* SUPPLIED DATA:
□ □ □ □ □ □ □

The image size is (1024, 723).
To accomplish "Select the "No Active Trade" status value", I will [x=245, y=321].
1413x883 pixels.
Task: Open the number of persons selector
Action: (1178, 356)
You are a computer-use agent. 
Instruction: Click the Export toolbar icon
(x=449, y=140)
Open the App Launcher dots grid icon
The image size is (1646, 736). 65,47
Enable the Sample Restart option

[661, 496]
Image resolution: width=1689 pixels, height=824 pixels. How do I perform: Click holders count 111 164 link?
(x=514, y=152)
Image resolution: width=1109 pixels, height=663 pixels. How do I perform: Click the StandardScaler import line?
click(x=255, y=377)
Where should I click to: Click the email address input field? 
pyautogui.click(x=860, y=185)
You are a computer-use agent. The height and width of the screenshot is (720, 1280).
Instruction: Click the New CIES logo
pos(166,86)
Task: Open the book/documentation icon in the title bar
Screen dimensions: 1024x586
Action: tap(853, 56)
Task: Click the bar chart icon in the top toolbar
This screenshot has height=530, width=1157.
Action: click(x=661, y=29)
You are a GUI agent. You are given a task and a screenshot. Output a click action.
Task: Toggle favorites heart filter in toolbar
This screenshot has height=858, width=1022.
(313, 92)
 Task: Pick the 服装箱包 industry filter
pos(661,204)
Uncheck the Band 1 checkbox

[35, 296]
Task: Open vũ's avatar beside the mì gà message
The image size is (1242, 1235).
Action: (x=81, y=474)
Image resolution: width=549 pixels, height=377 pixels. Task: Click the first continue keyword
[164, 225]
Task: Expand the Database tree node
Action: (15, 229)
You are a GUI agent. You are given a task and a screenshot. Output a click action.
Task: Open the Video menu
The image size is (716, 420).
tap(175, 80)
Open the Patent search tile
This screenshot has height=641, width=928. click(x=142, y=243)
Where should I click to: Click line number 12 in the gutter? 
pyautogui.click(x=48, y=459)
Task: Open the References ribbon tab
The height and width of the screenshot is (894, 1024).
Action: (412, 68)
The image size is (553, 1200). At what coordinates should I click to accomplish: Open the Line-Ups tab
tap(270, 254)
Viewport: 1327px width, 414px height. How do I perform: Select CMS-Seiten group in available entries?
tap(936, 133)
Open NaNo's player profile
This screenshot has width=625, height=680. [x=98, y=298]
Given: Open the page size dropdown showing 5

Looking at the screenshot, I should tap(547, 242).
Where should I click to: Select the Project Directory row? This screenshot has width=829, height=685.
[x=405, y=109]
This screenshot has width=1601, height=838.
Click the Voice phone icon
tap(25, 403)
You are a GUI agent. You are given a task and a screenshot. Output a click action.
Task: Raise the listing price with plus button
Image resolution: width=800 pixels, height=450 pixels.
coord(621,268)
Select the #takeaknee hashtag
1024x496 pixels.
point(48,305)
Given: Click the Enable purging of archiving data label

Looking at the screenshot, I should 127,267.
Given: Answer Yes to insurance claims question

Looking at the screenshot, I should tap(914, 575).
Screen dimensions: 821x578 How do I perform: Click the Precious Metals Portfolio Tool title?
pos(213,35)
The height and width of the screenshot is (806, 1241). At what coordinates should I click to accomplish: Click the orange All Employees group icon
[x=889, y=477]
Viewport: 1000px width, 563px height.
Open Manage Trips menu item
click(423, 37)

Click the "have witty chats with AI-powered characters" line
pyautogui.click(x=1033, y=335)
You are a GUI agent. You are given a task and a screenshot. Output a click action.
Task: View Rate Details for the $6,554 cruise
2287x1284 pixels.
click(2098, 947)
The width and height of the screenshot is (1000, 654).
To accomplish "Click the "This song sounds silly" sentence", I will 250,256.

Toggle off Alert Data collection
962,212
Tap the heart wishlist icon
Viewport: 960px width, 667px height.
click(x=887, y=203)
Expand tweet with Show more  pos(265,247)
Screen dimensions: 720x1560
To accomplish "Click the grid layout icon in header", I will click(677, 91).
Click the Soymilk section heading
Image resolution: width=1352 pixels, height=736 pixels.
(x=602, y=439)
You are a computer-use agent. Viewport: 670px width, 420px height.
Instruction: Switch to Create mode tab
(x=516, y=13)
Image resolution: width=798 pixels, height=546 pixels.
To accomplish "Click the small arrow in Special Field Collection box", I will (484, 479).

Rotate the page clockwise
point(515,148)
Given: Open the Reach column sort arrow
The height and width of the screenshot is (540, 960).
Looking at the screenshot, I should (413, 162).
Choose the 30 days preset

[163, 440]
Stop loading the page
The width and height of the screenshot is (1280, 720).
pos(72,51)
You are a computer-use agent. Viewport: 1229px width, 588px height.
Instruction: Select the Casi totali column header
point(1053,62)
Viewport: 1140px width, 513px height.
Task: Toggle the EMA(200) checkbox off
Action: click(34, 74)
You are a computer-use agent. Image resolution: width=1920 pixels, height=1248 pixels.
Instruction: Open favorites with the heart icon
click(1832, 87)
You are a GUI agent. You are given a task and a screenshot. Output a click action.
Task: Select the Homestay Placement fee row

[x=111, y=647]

□ □ □ □ □ □ □

* EXERCISE:
Where a line in the records above contains the string "arrow", copy that line.

* EXERCISE OUTPUT:
To accomplish "Click the small arrow in Special Field Collection box", I will (484, 479).
Given: Open the Reach column sort arrow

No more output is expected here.